Work required
With the line containing "Open the uBlock Origin extension icon" as the start and the line containing "Open the Google logo link" as the end, transcribe that span of the entries below exactly, including both.

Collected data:
⟨

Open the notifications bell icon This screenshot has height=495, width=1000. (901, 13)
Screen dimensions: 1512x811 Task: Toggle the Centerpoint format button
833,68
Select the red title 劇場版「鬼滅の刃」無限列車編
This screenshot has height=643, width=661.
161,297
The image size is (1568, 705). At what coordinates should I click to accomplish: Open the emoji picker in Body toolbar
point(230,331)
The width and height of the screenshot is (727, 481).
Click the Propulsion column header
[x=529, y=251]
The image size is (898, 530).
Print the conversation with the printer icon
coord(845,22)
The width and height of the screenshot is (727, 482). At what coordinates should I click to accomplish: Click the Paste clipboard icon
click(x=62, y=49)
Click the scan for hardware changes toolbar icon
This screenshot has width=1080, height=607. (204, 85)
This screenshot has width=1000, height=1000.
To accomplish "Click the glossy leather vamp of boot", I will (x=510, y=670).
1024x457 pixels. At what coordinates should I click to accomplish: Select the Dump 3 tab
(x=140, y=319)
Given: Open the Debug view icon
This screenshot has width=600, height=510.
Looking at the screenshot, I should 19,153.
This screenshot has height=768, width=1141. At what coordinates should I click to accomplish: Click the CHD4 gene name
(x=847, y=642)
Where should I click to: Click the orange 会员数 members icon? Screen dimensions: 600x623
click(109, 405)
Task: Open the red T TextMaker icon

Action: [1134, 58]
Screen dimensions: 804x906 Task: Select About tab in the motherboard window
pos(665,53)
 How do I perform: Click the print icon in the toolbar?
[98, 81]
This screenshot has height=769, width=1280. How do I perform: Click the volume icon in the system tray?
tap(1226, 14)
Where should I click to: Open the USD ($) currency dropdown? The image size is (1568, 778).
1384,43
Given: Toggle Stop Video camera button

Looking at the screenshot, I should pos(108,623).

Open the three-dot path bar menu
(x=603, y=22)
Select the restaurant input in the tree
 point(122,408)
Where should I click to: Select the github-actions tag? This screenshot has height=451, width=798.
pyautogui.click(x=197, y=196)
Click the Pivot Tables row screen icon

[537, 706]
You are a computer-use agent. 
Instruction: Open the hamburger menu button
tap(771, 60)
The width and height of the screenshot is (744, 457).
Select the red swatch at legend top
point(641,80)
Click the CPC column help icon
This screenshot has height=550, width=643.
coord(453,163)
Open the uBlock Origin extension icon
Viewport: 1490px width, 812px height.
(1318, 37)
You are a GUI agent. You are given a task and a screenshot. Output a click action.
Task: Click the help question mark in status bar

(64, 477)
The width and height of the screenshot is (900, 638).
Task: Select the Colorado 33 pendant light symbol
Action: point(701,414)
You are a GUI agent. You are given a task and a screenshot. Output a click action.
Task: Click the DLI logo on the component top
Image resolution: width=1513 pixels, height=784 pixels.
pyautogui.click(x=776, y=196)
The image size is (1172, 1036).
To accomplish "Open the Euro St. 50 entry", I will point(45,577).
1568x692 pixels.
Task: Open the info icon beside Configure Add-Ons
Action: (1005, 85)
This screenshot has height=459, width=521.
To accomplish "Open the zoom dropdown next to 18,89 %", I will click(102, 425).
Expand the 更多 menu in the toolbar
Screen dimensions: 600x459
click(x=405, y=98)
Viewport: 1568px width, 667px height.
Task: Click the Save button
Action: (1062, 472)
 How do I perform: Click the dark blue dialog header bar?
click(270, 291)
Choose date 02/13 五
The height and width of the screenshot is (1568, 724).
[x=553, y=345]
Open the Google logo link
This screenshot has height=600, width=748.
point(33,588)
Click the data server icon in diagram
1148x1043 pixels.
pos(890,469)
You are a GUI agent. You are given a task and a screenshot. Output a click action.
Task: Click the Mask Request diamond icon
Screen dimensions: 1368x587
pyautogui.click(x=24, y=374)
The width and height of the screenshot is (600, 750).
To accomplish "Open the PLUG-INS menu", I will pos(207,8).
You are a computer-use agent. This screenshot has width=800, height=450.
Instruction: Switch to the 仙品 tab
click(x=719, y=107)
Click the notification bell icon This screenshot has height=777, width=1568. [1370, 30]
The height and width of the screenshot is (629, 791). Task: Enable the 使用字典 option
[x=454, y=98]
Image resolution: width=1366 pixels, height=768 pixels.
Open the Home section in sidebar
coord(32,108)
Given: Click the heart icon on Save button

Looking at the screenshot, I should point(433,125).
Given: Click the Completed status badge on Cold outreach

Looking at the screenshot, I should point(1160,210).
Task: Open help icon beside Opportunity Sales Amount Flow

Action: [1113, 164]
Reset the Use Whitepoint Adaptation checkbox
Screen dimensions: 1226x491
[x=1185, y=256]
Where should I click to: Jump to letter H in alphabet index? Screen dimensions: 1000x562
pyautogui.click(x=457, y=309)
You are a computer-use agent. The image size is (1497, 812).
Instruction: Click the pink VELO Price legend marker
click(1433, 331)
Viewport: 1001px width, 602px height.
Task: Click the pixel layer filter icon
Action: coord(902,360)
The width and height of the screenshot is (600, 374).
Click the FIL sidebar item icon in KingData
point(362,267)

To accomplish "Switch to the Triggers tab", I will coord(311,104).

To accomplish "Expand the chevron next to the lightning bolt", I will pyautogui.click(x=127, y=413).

⟩

Response for this exercise
Open the uBlock Origin extension icon
Viewport: 1490px width, 812px height.
(1318, 37)
You are a GUI agent. You are given a task and a screenshot. Output a click action.
Task: Click the help question mark in status bar

(64, 477)
The width and height of the screenshot is (900, 638).
Task: Select the Colorado 33 pendant light symbol
Action: point(701,414)
You are a GUI agent. You are given a task and a screenshot. Output a click action.
Task: Click the DLI logo on the component top
Image resolution: width=1513 pixels, height=784 pixels.
pyautogui.click(x=776, y=196)
The image size is (1172, 1036).
To accomplish "Open the Euro St. 50 entry", I will point(45,577).
1568x692 pixels.
Task: Open the info icon beside Configure Add-Ons
Action: (1005, 85)
This screenshot has height=459, width=521.
To accomplish "Open the zoom dropdown next to 18,89 %", I will click(102, 425).
Expand the 更多 menu in the toolbar
Screen dimensions: 600x459
click(x=405, y=98)
Viewport: 1568px width, 667px height.
Task: Click the Save button
Action: (1062, 472)
 How do I perform: Click the dark blue dialog header bar?
click(270, 291)
Choose date 02/13 五
The height and width of the screenshot is (1568, 724).
[x=553, y=345]
Open the Google logo link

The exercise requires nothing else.